Então, tenho visto cada vez mais pessoas mergulhando nas plataformas de metaverso recentemente, e honestamente, é incrível quantas opções existem agora. Em 2023, todos estavam empolgados, e acaba por ser verdade que alguns desses primeiros investimentos ainda são sólidos. Deixa-me explicar o que realmente funciona para quem está a começar.



Primeiro—não penses demasiado na parte tecnológica. Não precisas de um headset de realidade virtual caro para explorar a maioria das plataformas de metaverso. Essa é a coisa principal que as pessoas erram. Podes literalmente abrir o navegador e começar a construir ou negociar desde o primeiro dia.

Decentraland é provavelmente o ponto de entrada mais óbvio. Grandes marcas realmente investiram lá—Samsung, Coca-Cola, todas elas viram algo que vale a pena investir. A vibe é simples: compra terreno virtual, cria coisas, negocia NFTs. A comunidade está lá desde o início, então há sempre alguém para ajudar. Além disso, o potencial de ganho é legítimo se entrares cedo no mercado imobiliário.

Depois há o The Sandbox, se preferes a vertente criativa. É basicamente Minecraft encontra blockchain. Constrói jogos, desenha ativos, vende-os.
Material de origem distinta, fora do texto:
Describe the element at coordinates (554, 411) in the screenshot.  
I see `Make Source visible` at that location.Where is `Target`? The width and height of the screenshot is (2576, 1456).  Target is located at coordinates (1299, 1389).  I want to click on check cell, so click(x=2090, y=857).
O Snoop Dogg literalmente possui propriedades lá e organiza eventos—o que diz algo sobre a durabilidade da plataforma. As ferramentas são intuitivas o suficiente para que não precises de ser um programador.

Roblox é interessante porque não é baseado em blockchain, mas é enorme. Mais de 200 milhões de utilizadores ativos. A Nike criou experiências lá. A barreira de entrada é zero—é gratuito e as ferramentas de criação de jogos são surpreendentemente acessíveis. Um bom lugar para aprender o básico de como os mundos virtuais realmente funcionam.

O Horizon Worlds da Meta existe se quiseres a vertente social. Focado em VR, então precisas do headset, mas já organizaram concertos com artistas famosos. As ferramentas de construção de mundos são fáceis de usar e é gratuito explorar se tiveres o hardware.

Se és mais empreendedor do que gamer, o Spatial vale a pena verificar. Sem necessidade de VR, funciona em telemóvel e navegador. Muitos artistas de NFT usam-no para galerias virtuais e vendas. Está mais posicionado como espaço profissional do que de entretenimento, o que muda toda a dinâmica.

Aqui está o que estou a acompanhar: a Yuga Labs está a construir o Otherside, que pode mudar as coisas dado o seu crédito no BAYC. O Somnium Space é a jogada séria de VR. O Netvrk combina imobiliário, jogos e blockchain de formas interessantes. Estes podem não ser amigáveis para principiantes agora, mas provavelmente são para onde as coisas vão.

O lado financeiro é real. Terreno virtual valoriza-se como imóveis físicos. A criação de NFTs é uma economia completa— avatares, wearables, arte. Pessoas fazem freelancing para eventos virtuais e marketing. Alguns ganharam dinheiro sério cedo, embora os ganhos fáceis provavelmente já tenham passado.

Aviso óbvio, porém: existem golpes, a privacidade pode ser duvidosa em algumas plataformas, e nem todos têm acesso à tecnologia necessária. Faz a tua pesquisa antes de investir dinheiro.

Se estás curioso, escolhe apenas uma plataforma de metaverso que combine com o que realmente queres fazer—jogos, socializar, negócios, o que for. Junta-te de graça, explora, vê como te sentes. O metaverso ainda está numa fase inicial apesar do ciclo de hype. Agora é um momento decente para aprender como estes espaços funcionam antes de se tornarem mais mainstream. Começa pequeno, mantém-te cético, continua a aprender.